L’ambassadeur d’Arménie aux États-Unis, Narek Mkrtchyan, a minimisé les entraves azerbaïdjanaises à la « Route Trump pour la paix et la prospérité internationales » (TRIPP).

Lors d’une interview accordée à CivilNet le 19 août, M. Mkrtchyan a affirmé que le projet TRIPP constitue une « priorité » pour l’Azerbaïdjan, tout comme pour les États-Unis et l’Arménie. Cette route commerciale promet de relier l’Asie centrale à l’Europe via le Caucase du Sud, en contournant la Russie et l’Iran.

« Nous progressons et il n’y a pas d’obstacles sérieux », a déclaré M. Mkrtchyan. « Dans un avenir très proche, nous assisterons au processus de construction pratique du projet TRIPP. »

Son optimisme fait suite à la rencontre, mardi à Erevan, entre le membre du Congrès américain Abraham Hamadeh, le Premier ministre arménien Nikol Pachinian et le ministre des Affaires étrangères Ararat Mirzoyan. M. Mkrtchyan, qui a invité M. Hamadeh et organisé cette visite, a qualifié la rencontre de « positive » et « productive ».

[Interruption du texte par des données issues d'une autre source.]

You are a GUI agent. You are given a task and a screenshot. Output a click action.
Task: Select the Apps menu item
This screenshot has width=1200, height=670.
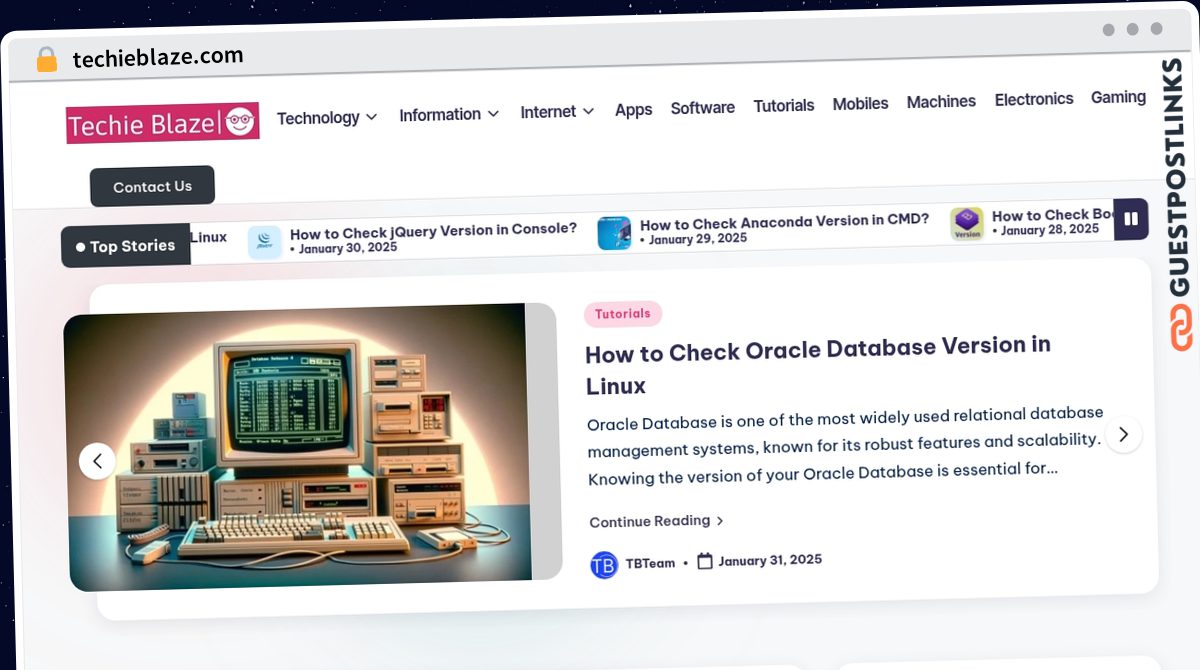633,110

Abraham Hamadeh, ancien officier de renseignement et actuel membre républicain de la commission des forces armées de la Chambre des représentants des États-Unis, s’est également entretenu en juin avec le président azerbaïdjanais Ilham Aliev et le ministre des Affaires étrangères Djeyhoun Bayramov. Lors de leurs échanges, M. Bayramov a informé M. Hamadeh de l’évolution du processus de normalisation entre l’Arménie et l’Azerbaïdjan.

Bien que le projet TRIPP soit censé relier l’Arménie à l’Azerbaïdjan, les plans sont compliqués par le fait que les deux adversaires traditionnels n’entretiennent aucune relation diplomatique officielle et ne sont pas encore parvenus à un accord sur la démarcation de leurs frontières. M. Mkrtchyan perçoit cette potentielle route commerciale comme une passerelle vers un traité de paix définitif.

« Nous considérons le resserrement des liens économiques avec l’Azerbaïdjan comme un incitatif majeur pour une paix plus durable », a-t-il affirmé.